» TASK DETAILS: Beginning with the line that contains "Given: Select the", copy each remaining line of the data below exactly.

━━━ SOURCE DATA ━━━

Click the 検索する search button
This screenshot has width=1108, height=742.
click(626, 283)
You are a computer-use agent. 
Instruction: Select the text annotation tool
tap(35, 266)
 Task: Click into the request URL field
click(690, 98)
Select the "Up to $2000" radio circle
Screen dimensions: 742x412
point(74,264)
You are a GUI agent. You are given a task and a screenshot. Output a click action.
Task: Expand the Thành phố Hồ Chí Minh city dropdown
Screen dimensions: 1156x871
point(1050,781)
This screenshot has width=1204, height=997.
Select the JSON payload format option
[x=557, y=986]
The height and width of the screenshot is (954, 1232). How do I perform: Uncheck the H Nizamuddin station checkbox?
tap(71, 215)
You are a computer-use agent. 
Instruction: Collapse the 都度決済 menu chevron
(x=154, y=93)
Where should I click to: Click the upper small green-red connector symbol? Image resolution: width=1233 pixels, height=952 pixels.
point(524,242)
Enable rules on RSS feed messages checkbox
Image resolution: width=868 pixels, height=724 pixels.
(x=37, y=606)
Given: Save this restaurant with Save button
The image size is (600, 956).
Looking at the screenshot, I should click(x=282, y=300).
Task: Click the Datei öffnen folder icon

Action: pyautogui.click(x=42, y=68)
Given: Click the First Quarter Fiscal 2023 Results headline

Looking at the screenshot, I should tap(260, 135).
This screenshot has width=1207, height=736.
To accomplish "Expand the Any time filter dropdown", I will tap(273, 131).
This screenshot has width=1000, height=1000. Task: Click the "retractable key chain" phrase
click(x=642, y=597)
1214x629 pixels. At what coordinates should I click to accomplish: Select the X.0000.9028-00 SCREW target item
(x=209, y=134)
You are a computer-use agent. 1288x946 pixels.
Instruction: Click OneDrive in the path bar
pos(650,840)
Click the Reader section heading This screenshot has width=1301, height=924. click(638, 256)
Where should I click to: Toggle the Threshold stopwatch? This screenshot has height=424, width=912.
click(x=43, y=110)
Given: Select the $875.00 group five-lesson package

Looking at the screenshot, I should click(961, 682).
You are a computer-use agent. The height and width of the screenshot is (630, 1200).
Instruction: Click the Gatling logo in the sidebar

━━━

» RESULT FOR THIS TASK:
Given: Select the $875.00 group five-lesson package

Looking at the screenshot, I should click(961, 682).
You are a computer-use agent. The height and width of the screenshot is (630, 1200).
Instruction: Click the Gatling logo in the sidebar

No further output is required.